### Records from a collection
_ _ _ _

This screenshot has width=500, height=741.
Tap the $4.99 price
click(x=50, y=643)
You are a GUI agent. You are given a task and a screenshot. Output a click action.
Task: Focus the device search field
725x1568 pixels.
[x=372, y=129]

_ _ _ _

### WHAT NEEDS TO BE DONE
Repeat, word for word, all the lines above.

### EXERCISE ANSWER
This screenshot has width=500, height=741.
Tap the $4.99 price
click(x=50, y=643)
You are a GUI agent. You are given a task and a screenshot. Output a click action.
Task: Focus the device search field
725x1568 pixels.
[x=372, y=129]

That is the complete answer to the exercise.